Son cousin Case IH embarque la même technologie ASI sur son Magnum automate mais a fait le choix radical de supprimer la cabine. Une décision qui a choqué les visiteurs du Farm Progress Show et les internautes. Ce Magnum n’est pourtant pas le seul robot sans cabine sur le marché puisque la société ATC (Autonomous Tractor Corp.), basée dans le Dakota du Nord, travaille depuis deux ans à la version commerciale du Spirit, un tracteur robotisé dont le design pourrait se résumer à un groupe électrogène sur chenilles.
Face à ces deux concepts américains, le bavarois Fendt opte pour une solution différente, celle du travail en essaims, c’est-à-dire de toutes petites unités opérant de concert. Le concept Mars comprend un robot principal, l’unité logistique, qui peut être déplacé avec un pick-up. À l’intérieur de cette unité se trouvent toutes les petites unités robotisées. Elles sont libérées en arrivant sur la parcelle. Mars se concentre pour le moment sur le semis monograine, chaque unité se chargeant d’emblaver un seul rang. « Une performance qui peut sembler dérisoire mais en « lâchant » 72 unités dans une parcelle, on sème 72 rangs en un passage sans tasser le sol », précise Rob Smith, de Fendt.
Et les utilisateurs dans tout ça ? Alan Roland, entrepreneur à Hemingford dans le Nebraska et testeur de moissonneuses-batteuses pour la station de l’OCDE, a d’abord eu une réaction de rejet face aux robots de CNH. « Observer ce tracteur sans cabine chez Case IH m’a remué, se souvient avec émotion l’entrepreneur, peut-être parce que c’était étrange de voir un Magnum avec un air de gros quad. Mais après quelques jours de réflexion, je me suis dit que la possibilité d’atteler ce tracteur robotisé à nos transbordeurs présentait un réel intérêt. Nous sommes une petite structure familiale et, à chaque moisson, le recrutement de chauffeurs qualifiés pour deux mois de travail sans interruption nous pose de très gros problèmes. Automatiser la logistique m’enlèverait une épine du pied. »
La demande existe
Le problème de la main-d’œuvre, c’est justement l’argument principal avancé par les concepteurs de ces robots. « Pas de chauffeur ? Pas de problème » est même devenu le credo de Terry Anderson, agriculteur, ingénieur et fondateur d’ATC. Il doit pourtant encore convaincre les céréaliers de l’intérêt de remplacer un couple tracteur-chauffeur par un robot. « La route est encore un peu longue mais ça se fera naturellement, lorsque les agriculteurs prendront conscience qu’ils paient un gars pour rester assis dans le tracteur à regarder des vidéos pendant que l’autoguidage fait tout le travail », affirme celui qui a de grandes difficultés à recruter pour l’exploitation familiale située dans la très peu attractive « petite Sibérie » américaine, au nord du Minnesota.

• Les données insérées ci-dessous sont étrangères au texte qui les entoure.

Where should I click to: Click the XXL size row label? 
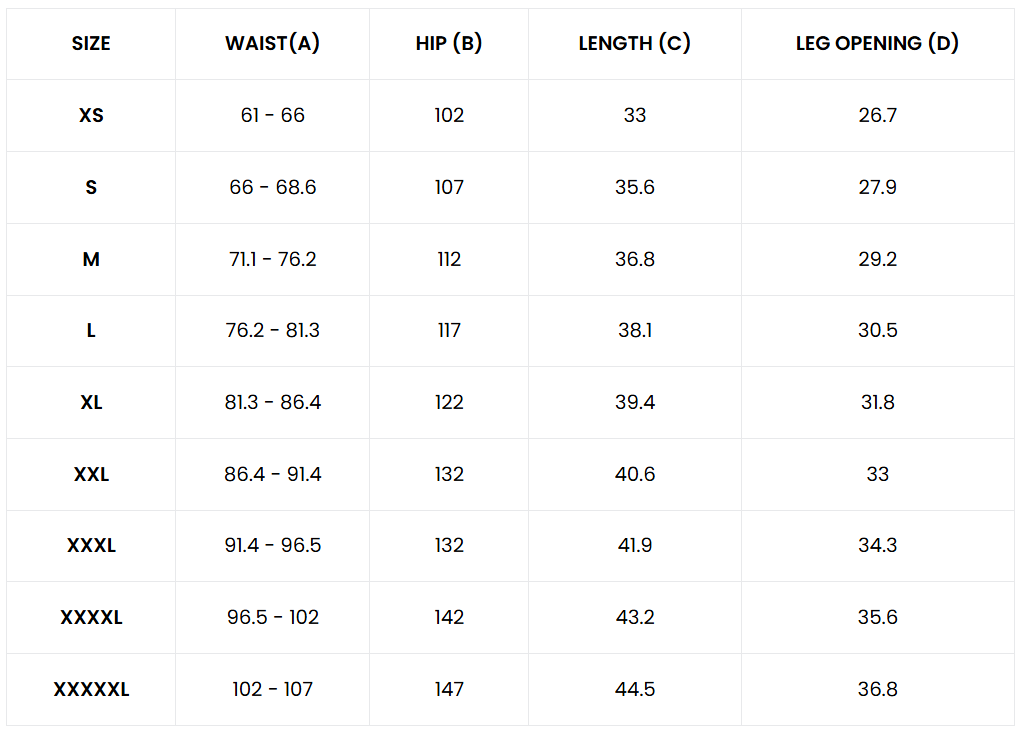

Ceux qui n’ont plus besoin d’être convaincus de l’intérêt de robotiser les travaux des champs, ce sont les maraîchers. « Depuis que nous travaillons à une nouvelle version du robot Anatis, nous sommes sans cesse sollicités par des agriculteurs et des coopératives, se félicite Charles Adenot, responsable commercial et marketing chez Carré. On sent que la main-d’œuvre se fait très rare dans ce secteur et que plus personne n’a envie de biner des légumes. » Au Japon, la société Spread de Koji Morisada, basée près de Kyoto, s’apprête à produire plus de 30 000 laitues par jour en automatisant toutes les opérations. « Il n’y aura pas un humain dans la serre, annonce Koji Morisada, seul le semis sera réalisé à la main. » Cette ferme d’un nouveau genre sera opérationnelle début 2017.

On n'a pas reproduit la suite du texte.